1985 B.Sc. Experimental Physics, University college Galway
1989 Ph.D. Physcs, University College Galway

Tel: +353-91-49-5188
Email: nicholas.devaney@nuigalway.ie

http://optics.nuigalway.ie/people/devaney  
Research cluster and interests

Applied Optics

 

My work is based on high-resolution imaging with applications in the fields of astronomy and imaging the eye. In astronomy, we have developed novel approaches to the detection of planets orbiting stars other than our sun (‘exoplanets’). The detection of exoplanets is extremely challenging, since they are billions of times fainter than their parent stars. It is all too easy to confuse residual image artifacts (‘speckles’) with faint exoplanets, and investigation of different approaches is a very active field of research. We cooperate with world-leading imaging specialists at the University of Arizona, as well as with astronomers at the European Southern Observatory.

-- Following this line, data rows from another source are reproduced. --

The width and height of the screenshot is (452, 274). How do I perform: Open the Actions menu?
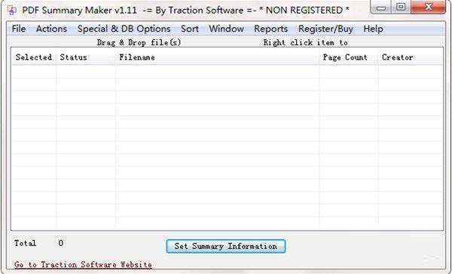click(x=51, y=29)
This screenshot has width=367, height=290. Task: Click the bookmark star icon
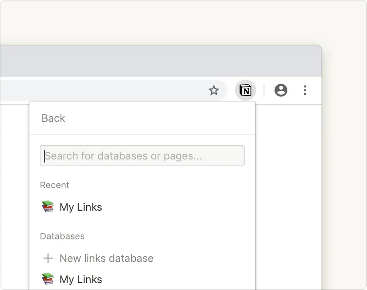tap(214, 90)
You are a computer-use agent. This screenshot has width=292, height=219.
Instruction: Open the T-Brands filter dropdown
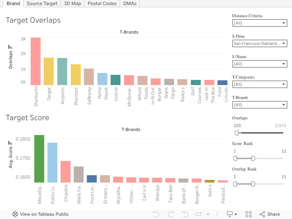click(x=260, y=105)
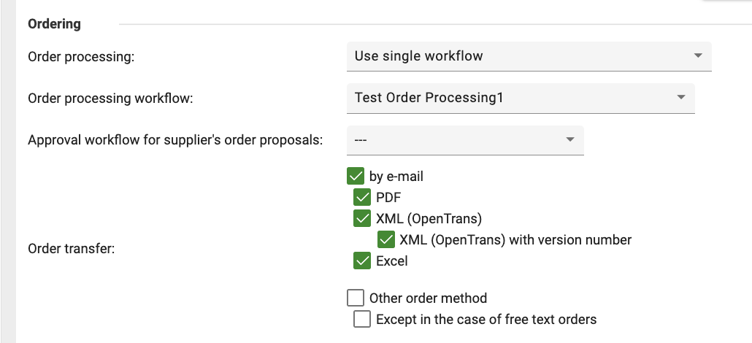The width and height of the screenshot is (752, 343).
Task: Click the arrow on the Order processing dropdown
Action: tap(698, 56)
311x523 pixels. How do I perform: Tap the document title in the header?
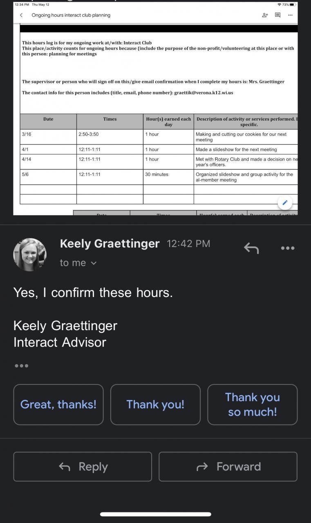(71, 15)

Another field of interest is the development of the next generation adaptive optics systems, suitable for future ‘Extremely Large Telescopes’. We propose innovative solutions to some outstanding problems including how to increase the field of view of adaptive optics systems and how to improve the performance of these systems when using laser guide stars. Testing these solutions by simulation, laboratory tests and field trials on telesocpes would form the basis of a very rewarding PhD.

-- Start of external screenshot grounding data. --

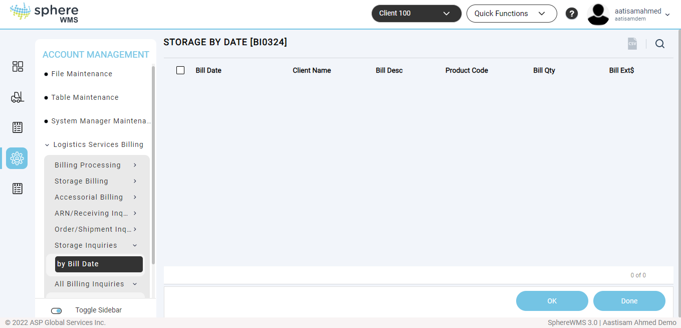681x328 pixels.
Task: Click the Sphere WMS logo
Action: point(44,14)
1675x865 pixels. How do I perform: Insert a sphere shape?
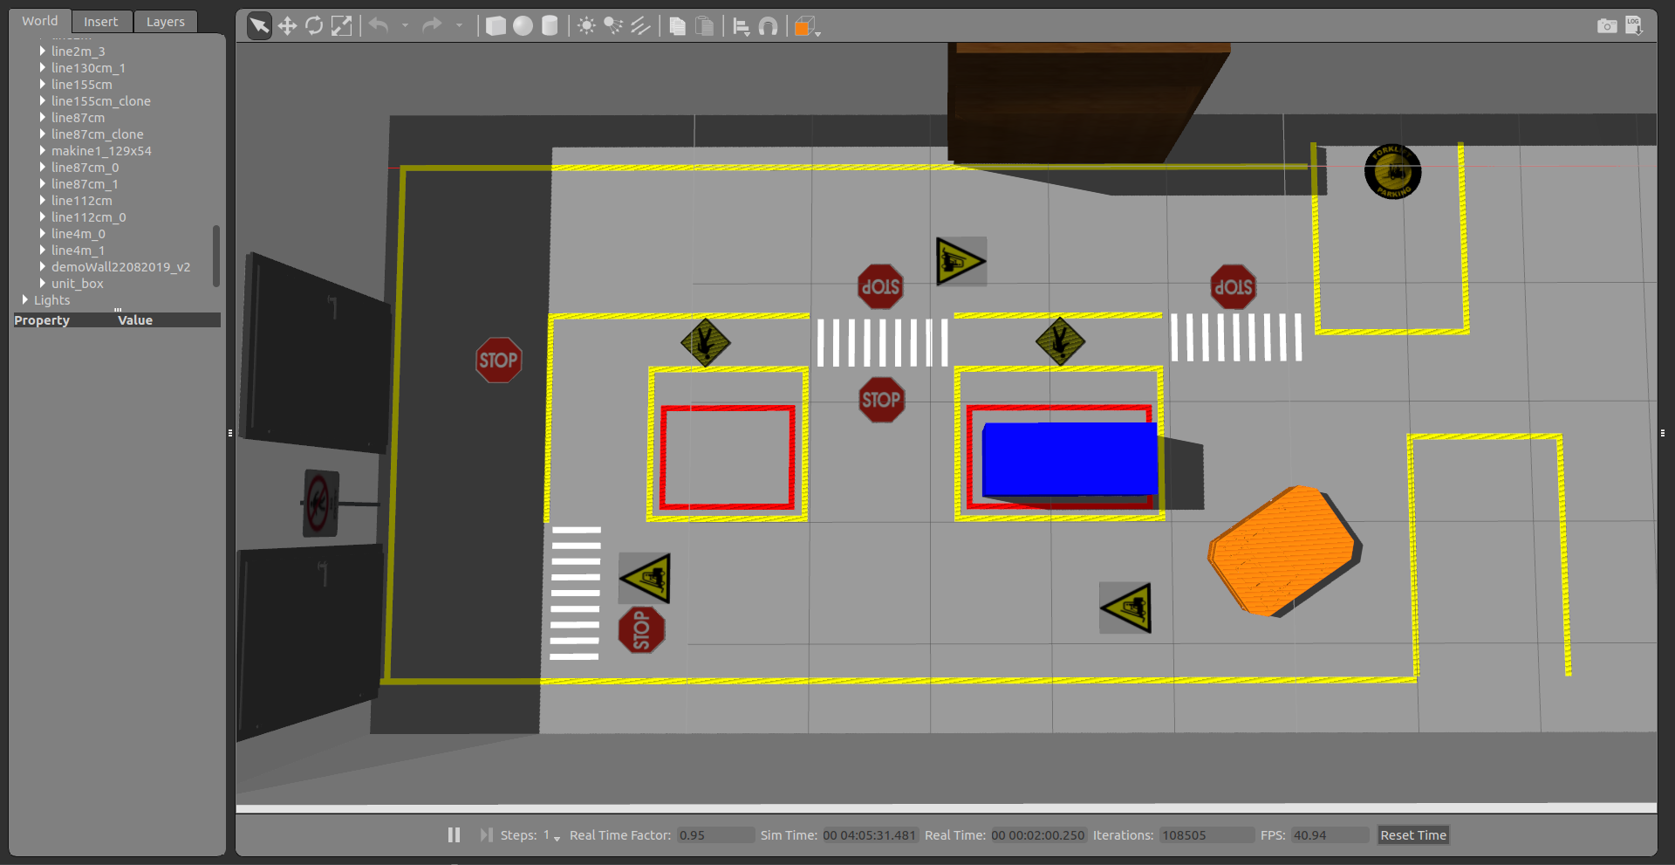(523, 26)
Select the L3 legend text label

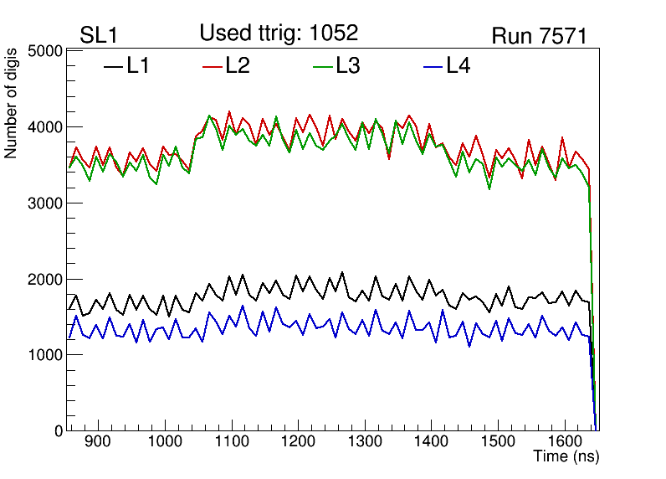(x=347, y=66)
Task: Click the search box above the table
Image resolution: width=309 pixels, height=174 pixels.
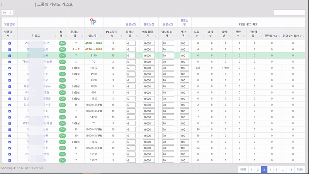Action: pyautogui.click(x=289, y=13)
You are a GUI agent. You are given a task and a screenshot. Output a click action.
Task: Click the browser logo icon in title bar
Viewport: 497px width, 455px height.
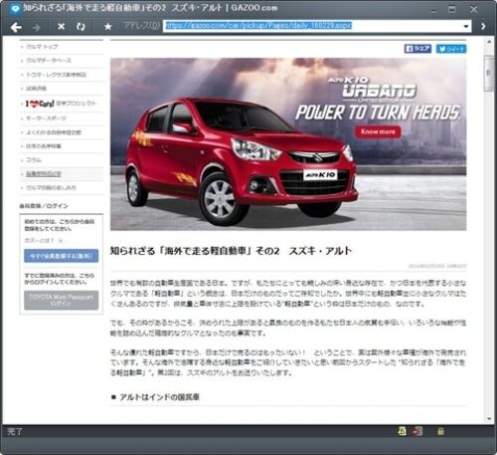coord(15,8)
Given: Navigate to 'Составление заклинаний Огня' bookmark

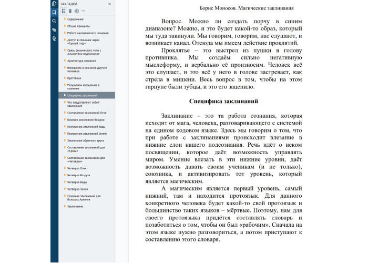Looking at the screenshot, I should click(x=87, y=113).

In retinal imaging I am interested in approaches to improving image quality and enhancing the performance of systems which automatically identify features in the retina (blood vessels etc.) or detect the onset of disease. These approaches involve simultaneous imaging and wavefront sensing, as well as the application of advanced deconvolution techniques. This work is carried out in collaboration with the Observatoire de Lyon (France) and a French company.

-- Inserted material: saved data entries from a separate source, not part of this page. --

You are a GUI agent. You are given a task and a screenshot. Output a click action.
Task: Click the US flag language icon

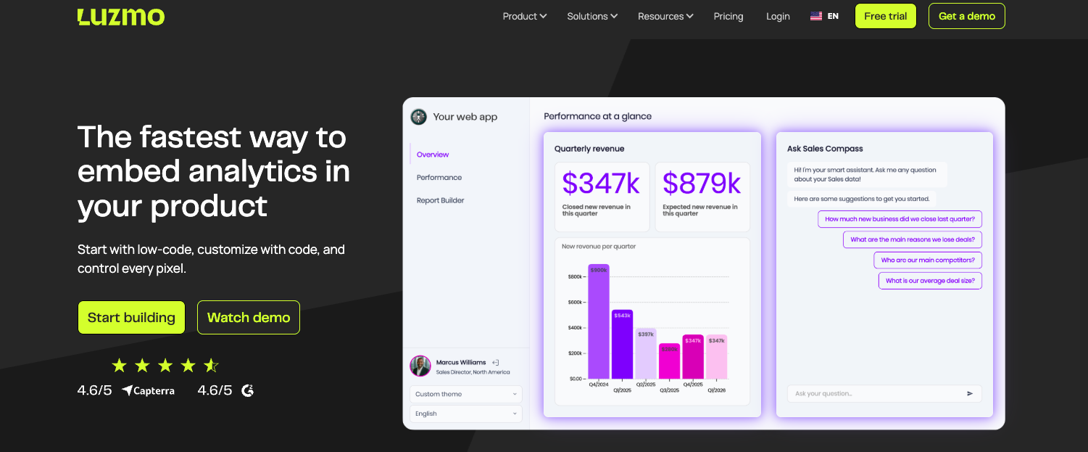tap(816, 16)
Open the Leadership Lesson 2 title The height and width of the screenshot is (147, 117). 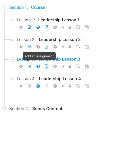pos(60,39)
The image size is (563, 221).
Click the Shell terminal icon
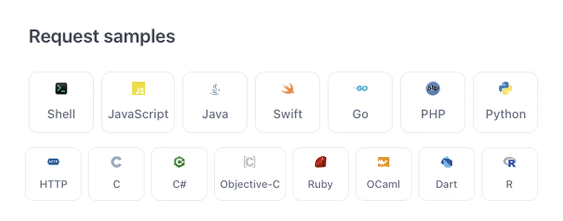61,89
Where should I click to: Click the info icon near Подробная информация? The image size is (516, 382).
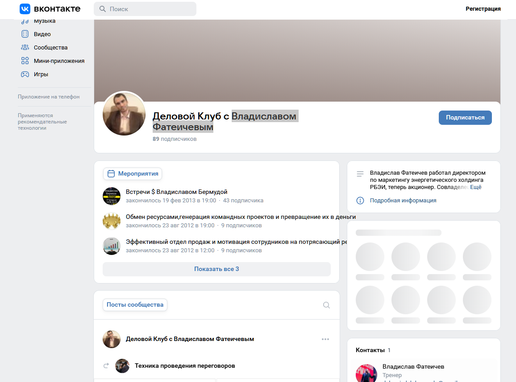coord(360,201)
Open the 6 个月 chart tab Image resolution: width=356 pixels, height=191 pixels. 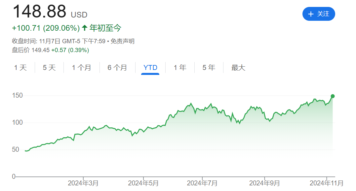(x=117, y=68)
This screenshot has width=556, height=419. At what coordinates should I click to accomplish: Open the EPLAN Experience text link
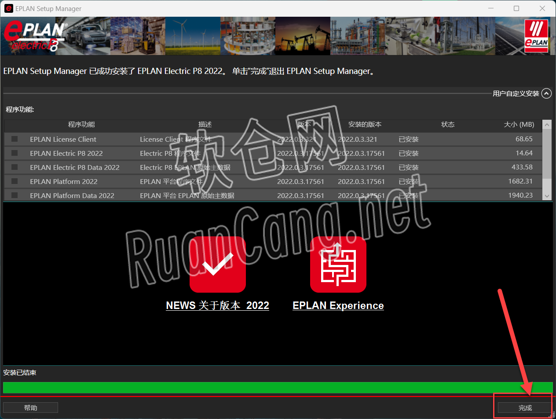click(x=338, y=305)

Selected Recent Publications:

  • Devaney, N.,E. Dalimier, T. Farrell, D. Coburn, R. Mackey, D. Mackey, F. Laurent, E. Daly, and C. Dainty, “Correction of ocular and atmospheric wavefronts: a comparison of the performance of various deformable mirrors”, Applied Optics, 47, 6550-6562 (2008)
  • Devaney, N., Goncharov, A., Dainty, C."The chromatic effects of the atmosphere on astronomical adaptive optics", Applied Optics, 47, 1072-1081, (2008)
  • Caucci, L., Barrett, H.H., Devaney, N., Rodriguez, J.J., "Application fo the Hotelling and ideal observers to the detection and localization of exoplanets", JOSA, A.,24,B13-B24 (2007)
  • Devaney, N., "Review of Astronomical Adaptive Optics", Proc. SPIE 6584 (2007) Goncharov, A. V., Devaney, N., Dainty, C., 2007, "Atmospheric Dispersion Compensation for extremely large telescopes", Optics Express, 15, 1534-154

 

Dr Richard Sherlock

Lecturer

1991 B.Sc. Physics, NUI, Galway
1998 Ph.D. Physics, NUI, Galway

Tel: +353-91-49-3595
Email: richard.sherlock@nuigalway.ie

Web address: http://www.ncla.ie


Research cluster and interests
LightHOUSE – Centre forApplied Photonics
National Centre for Laser Applications (Director)
INSPIRE

 

Richard Sherlock leads the research activity in laser-based surface modification of materials.  The focus of the activity is the generation of sub-micron and nano-scale structures on materials in order to improve the response of living systems to biomaterials – to develop a new generation of bioactive materials.  The group develops laser-based techniques for fabricating novel surface structures and tests these in collaboration with groups working in the biological sciences, particularly in the PRTLI funded INSPIRE platform in nanoscience.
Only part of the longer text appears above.